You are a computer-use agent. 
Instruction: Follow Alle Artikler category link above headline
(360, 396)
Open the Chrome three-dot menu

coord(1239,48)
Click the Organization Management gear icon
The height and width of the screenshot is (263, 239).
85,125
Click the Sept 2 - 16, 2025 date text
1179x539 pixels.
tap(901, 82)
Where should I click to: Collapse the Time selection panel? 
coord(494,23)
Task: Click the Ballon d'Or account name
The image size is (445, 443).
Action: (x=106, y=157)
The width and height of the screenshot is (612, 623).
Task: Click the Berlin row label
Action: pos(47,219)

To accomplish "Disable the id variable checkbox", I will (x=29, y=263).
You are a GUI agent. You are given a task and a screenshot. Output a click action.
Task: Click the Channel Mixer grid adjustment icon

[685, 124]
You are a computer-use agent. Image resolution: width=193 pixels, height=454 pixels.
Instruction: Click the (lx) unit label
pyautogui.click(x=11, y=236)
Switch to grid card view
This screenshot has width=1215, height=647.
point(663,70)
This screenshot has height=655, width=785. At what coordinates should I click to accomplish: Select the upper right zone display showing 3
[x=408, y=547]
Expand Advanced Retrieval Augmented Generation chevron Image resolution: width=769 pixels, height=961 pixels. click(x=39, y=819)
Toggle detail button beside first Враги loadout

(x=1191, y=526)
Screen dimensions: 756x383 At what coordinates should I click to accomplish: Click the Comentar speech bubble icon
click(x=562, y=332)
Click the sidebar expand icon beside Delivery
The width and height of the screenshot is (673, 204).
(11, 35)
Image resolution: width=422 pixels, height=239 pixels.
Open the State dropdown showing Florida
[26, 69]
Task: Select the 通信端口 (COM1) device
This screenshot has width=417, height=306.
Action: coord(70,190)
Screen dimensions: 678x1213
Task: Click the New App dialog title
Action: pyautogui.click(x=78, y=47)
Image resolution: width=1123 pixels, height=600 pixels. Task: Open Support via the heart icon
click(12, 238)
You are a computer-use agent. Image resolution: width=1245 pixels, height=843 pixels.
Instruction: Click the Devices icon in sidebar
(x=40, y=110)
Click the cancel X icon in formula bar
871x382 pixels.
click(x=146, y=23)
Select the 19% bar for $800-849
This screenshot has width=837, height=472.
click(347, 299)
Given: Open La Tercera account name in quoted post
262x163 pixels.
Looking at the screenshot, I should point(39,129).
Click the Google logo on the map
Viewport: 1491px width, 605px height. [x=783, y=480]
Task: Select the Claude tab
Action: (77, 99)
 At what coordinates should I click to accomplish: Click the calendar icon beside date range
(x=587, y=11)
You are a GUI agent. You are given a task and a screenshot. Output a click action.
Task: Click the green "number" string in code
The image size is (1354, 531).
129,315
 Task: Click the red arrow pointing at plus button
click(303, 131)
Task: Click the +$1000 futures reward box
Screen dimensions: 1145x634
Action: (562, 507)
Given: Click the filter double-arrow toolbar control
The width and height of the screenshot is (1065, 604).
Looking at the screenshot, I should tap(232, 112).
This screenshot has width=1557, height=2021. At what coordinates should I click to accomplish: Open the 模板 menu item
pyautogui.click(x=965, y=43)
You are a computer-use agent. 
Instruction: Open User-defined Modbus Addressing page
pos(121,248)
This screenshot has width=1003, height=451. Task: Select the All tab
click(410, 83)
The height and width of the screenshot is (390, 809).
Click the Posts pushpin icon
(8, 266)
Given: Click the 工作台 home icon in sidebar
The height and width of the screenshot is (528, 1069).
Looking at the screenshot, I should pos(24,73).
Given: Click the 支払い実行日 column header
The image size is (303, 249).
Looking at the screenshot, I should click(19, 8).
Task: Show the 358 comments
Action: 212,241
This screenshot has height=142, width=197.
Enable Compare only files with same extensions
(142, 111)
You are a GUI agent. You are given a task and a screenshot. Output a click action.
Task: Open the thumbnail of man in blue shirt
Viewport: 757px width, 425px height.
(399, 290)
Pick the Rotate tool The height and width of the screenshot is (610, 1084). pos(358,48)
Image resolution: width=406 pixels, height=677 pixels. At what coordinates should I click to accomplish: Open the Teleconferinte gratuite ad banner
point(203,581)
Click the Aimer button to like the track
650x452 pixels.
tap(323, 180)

_WHAT IS NEEDED_.
State, as a bare number, how many lines of the material contain "account".

_RESPONSE AREA_.
2